There will always be risks in healthcare, and HSC does everything it can to minimise these risks. But, very sadly, some babies are stillborn or die in the first few days of life.

We investigate and learn from all incidents, and last year implemented a programme of work called Safer Every Day, which uses the methodology of the International Institute for Healthcare Improvement, the world’s leading safety improvement organisation. 

The stillbirth rate in Guernsey is lower than England and Wales at 2.9 per thousand births compared to 4.4. The number of infant deaths, is the same as England and Wales at 3.8 deaths per 1000 live births. Childbirth today is the safest it has ever been.

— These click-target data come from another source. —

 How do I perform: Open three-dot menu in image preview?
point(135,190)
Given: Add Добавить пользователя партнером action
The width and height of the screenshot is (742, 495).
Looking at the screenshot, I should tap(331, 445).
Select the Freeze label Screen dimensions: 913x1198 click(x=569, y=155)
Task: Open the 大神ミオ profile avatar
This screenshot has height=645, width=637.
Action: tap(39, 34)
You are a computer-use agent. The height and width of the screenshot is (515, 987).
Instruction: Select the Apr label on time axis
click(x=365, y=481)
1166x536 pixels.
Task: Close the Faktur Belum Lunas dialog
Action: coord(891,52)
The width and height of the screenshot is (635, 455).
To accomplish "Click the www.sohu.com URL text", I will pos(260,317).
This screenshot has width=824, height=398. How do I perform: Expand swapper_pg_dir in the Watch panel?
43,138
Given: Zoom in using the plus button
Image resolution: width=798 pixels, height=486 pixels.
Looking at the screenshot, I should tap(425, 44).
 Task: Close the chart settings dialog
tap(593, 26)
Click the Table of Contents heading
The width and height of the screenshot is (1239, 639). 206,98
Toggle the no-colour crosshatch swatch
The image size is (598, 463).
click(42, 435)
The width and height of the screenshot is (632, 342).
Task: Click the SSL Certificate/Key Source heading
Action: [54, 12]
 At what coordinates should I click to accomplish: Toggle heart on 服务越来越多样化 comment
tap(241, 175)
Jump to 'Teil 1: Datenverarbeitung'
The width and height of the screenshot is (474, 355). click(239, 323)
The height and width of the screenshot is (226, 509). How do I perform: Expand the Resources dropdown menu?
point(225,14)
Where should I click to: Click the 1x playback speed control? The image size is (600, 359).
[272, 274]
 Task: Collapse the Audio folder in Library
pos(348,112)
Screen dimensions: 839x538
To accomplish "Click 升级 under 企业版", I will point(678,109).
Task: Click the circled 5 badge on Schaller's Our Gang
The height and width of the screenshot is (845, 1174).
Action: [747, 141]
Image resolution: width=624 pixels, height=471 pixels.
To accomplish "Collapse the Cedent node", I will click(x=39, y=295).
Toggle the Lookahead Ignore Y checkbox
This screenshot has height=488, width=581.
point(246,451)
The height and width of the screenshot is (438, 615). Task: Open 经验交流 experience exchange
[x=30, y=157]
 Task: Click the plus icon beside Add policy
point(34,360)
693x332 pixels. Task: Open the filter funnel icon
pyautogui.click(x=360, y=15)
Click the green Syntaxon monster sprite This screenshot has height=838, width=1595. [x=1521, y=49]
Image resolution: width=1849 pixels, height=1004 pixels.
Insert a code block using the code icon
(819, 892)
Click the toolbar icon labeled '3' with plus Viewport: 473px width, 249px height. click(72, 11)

Let’s not forget that no one on that day exactly 5 years ago went to work wanting a baby to die. There was no malice aforethought. But there was a blame culture. And it was that which ultimately led to the failings found by the NMC.  Midwives going outside scope as they felt unable to say no to verbal orders and the way the death was initially investigated reflected that. Everyone can, and must, learn from what happened. Everyone.

Matthew Syed in his book Black Box Thinking which I believe anyone involved in health and care should read,  states, ‘Self esteem is a vastly overvalued psychological trait. It can cause us to jeopardise learning if we think it might risk us looking anything less than perfect. What we really need is resilience: the capacity to face up to failure and to learn from it. Ultimately that is what growth is about.’

A criticism often hurled at the States is that it needs to be more open and transparent.  Indeed, it is essential that we own up to our mistakes if we are to constantly learn and improve.

However, if that is to happen, we as a community need to understand that we are all fallible and mistakes will happen. And nowhere is that understanding needed more than in healthcare with all the inherent risks that come with it. We all need to understand that compassion and tolerance are not a sign of weakness, but a sign of strength and our community will be stronger and more resilient for that.